XII. Recherche scientifique récente
La recherche récente sur les orties est particulièrement active. Des études anti-inflammatoires montrent que les extraits de feuilles d’ortie inhibent la voie JAK/STAT et réduisent la production de médiateurs pro-inflammatoires dans des modèles de polyarthrite rhumatoïde. Des essais cliniques sur la rhinite allergique saisonnière montrent des résultats encourageants avec des extraits lyophilisés de feuilles d’ortie (300 mg, 3 fois/jour). Des travaux de métabolomique ont permis d’identifier de nouveaux composés phénoliques spécifiques du genre Urtica. L’étude du mécanisme urticant à l’échelle nanoscopique (microscopie électronique à balayage, microanalyse chimique) a révélé que la pointe du poil est composée de silice hydratée et que la rupture se produit selon un plan de fragilité prédéterminé. Des études en agroécologie explorent l’utilisation du purin d’ortie comme biostimulant et biopesticide. La fibre d’ortie fait l’objet d’un regain d’intérêt comme textile durable et comme matériau composite biosourcé. Des recherches en oncologie montrent que la lectine d’ortie (UDA) possède des propriétés immunomodulatrices et antitumorales in vitro. L’espèce U. urens est utilisée comme modèle en homéopathie expérimentale pour étudier les effets de doses ultra-diluées.

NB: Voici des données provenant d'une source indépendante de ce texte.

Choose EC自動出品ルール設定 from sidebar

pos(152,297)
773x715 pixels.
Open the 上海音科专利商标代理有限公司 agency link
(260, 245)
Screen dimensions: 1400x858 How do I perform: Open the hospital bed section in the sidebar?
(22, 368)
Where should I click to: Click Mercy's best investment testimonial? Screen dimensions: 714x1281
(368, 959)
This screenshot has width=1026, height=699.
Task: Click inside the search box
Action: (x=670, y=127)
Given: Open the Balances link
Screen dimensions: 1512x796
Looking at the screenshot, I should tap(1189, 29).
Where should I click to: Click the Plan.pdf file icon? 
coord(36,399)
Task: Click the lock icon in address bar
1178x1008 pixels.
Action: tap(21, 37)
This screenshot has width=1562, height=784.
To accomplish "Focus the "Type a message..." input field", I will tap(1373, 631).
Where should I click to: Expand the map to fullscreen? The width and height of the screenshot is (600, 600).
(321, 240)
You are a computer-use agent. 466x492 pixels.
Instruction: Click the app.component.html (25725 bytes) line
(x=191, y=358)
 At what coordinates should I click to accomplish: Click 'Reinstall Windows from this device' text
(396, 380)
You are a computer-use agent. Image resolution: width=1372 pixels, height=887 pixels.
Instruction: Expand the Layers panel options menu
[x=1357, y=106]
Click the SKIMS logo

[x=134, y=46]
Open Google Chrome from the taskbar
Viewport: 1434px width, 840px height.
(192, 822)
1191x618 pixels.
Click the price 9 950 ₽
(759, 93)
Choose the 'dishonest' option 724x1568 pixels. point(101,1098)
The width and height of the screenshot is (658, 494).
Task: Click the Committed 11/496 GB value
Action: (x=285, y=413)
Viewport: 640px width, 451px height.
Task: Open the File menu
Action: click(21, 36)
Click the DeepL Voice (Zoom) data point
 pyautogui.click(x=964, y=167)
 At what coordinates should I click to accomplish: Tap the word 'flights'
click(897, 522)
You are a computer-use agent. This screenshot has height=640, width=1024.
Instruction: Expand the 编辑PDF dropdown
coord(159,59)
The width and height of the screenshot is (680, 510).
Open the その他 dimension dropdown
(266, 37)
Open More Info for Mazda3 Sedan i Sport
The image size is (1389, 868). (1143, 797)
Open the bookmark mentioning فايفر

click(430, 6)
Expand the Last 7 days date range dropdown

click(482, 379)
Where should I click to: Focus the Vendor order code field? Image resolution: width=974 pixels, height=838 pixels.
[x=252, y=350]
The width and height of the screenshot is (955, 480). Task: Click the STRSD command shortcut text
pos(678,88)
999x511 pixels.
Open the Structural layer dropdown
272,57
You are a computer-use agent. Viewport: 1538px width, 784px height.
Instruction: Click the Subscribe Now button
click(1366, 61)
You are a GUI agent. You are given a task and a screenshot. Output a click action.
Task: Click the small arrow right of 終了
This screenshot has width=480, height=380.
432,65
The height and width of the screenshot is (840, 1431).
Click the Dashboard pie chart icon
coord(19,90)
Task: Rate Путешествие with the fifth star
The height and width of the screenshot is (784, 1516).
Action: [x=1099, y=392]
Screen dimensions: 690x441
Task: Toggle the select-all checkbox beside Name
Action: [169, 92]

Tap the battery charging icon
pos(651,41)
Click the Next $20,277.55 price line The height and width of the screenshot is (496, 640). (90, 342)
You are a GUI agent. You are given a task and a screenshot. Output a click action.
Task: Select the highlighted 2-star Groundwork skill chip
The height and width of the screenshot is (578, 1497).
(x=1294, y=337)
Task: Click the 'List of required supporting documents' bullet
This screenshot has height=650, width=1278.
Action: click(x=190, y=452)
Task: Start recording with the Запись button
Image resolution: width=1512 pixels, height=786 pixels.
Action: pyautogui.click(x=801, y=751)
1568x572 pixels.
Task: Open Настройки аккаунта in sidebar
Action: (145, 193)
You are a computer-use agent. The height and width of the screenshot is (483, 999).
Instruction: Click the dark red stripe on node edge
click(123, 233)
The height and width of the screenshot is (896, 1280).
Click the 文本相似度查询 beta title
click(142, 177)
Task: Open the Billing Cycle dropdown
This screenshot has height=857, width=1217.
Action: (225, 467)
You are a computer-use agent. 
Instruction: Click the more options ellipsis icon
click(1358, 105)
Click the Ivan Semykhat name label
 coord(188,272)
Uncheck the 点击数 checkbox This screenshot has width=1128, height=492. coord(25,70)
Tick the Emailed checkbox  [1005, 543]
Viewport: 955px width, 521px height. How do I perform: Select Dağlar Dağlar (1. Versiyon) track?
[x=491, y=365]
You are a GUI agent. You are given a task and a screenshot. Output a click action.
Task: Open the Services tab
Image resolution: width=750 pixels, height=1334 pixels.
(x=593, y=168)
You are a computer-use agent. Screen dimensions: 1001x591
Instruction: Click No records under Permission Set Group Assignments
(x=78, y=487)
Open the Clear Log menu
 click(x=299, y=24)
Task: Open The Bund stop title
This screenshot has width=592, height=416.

XIII. Conservation et culture
Urtica urens ne présente aucun enjeu de conservation. C’est une adventice commune, classée « Préoccupation mineure » (LC), non menacée. Sa culture spécifique est rarement pratiquée, l’ortie dioïque (U. dioica) étant préférée pour la production de drogue végétale, de textile et de purin en raison de sa pérennité et de sa biomasse supérieure. U. urens se cultive néanmoins aisément par semis au printemps ou à l’automne, en sol riche en azote, frais et ensoleillé. La germination est rapide (5 à 10 jours). La plante boucle son cycle en 8 à 12 semaines et se ressème spontanément. La récolte des parties aériennes s’effectue avant la floraison (stade optimal de teneur en principes actifs et en minéraux). Le séchage doit être rapide à basse température (40 °C) pour préserver les polyphénols et la couleur verte. Le port de gants épais est indispensable pour la manipulation de la plante fraîche. En homéopathie, la teinture-mère est préparée à partir de la plante fraîche entière récoltée au stade de floraison. L’ortie brûlante est une plante hôte pour plusieurs espèces de papillons (Nymphalidae : petite tortue, carte géographique, paon du jour).